Consider the bad news for the mother when she hears that her child may have HIV infection:
· her child may have an incurable and fatal disease;
· she herself may have HIV;
· her husband may have HIV;
· any future children may have HIV.
Her decision to have a test or not is difficult. She will need time and support while she considers the advantages and disadvantages of a test. If she knows she is HIV-positive, the main advantage is that she can plan for the future. The main disadvantage is the fear that her husband may beat her or leave her if she tells him that she is HIV-positive.
The mother may like to bring her husband for joint pre-test counselling. It is usually easier for a woman to tell her husband she maybe HIV-positive than to tell him afterwards that she is HIV-positive.
Consider a mother whose child has TB and suspected or known HIV infection. See Chapter 5 for the issues for discussion relevant to anyone who tests HIV-positive. There are other issues specific to a mother who tests HIV-positive. These include the poor outlook for the child and the risk for future babies of HIV infection. About one third of children born to HIV-positive women are also HIV-infected.

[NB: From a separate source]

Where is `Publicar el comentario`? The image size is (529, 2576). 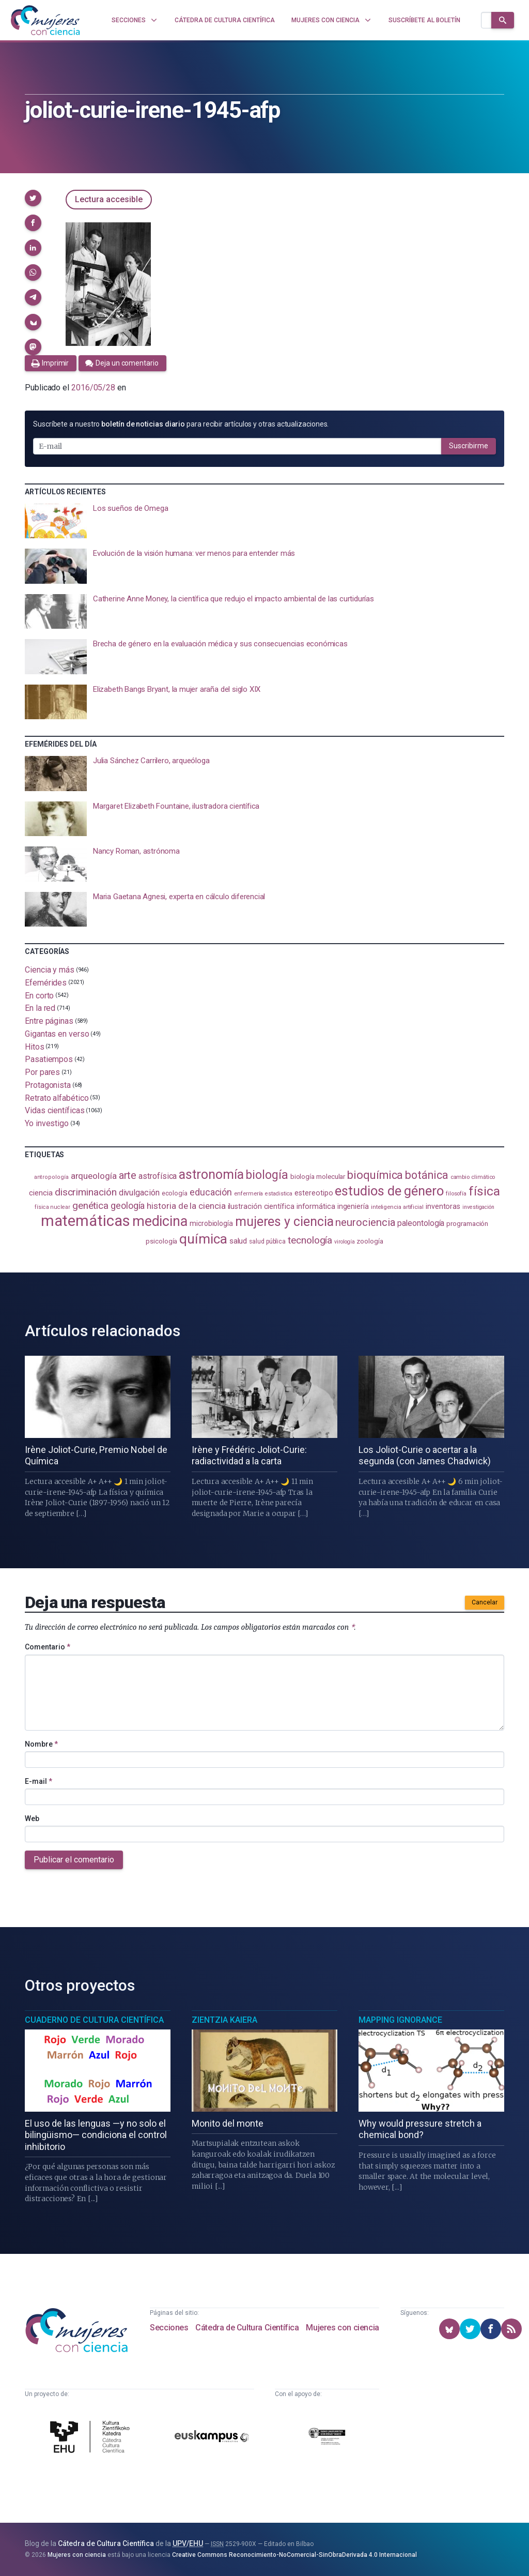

When counselling women who are breast-feeding or who have delivered recently it is important to discuss breast-feeding. There may be o small risk of HIV transmission by breast-feeding. However, in many low-income countries, breast-feeding is still a safer alternative to bottle-feeding. For example, consider a child whose mother is HIV-positive and who lives in an environment where there is no clean water. The child is probably at higher risk of dying from diarrhoea if bottle-fed than from AIDS if breast-fed.
SUGGESTIONS FOR FURTHER READING
Chintu C, Bhat G, Luo C, et al. Seroprevalence of human immunodeficiency virus type 1 in Zambian children with tuberculosis. Pedr Infect Dis J 1993; 12:499-504.
Sassan-Morokro M, De Cock KM, Ackah A, et al. Tuberculosis and HIV infection in children in Abidjan, Cote dIvoire. Trans Royal Soc Tr Med and Hygiene 1994; 88: 178-181.
WHO. Global Programme on AIDS. Source Book for HIV/AIDS Counselling Training. Geneva, 1994.
WHO Global Programme on AIDS. Counselling for HIV/AIDS: a key to caring. Geneva, 1995.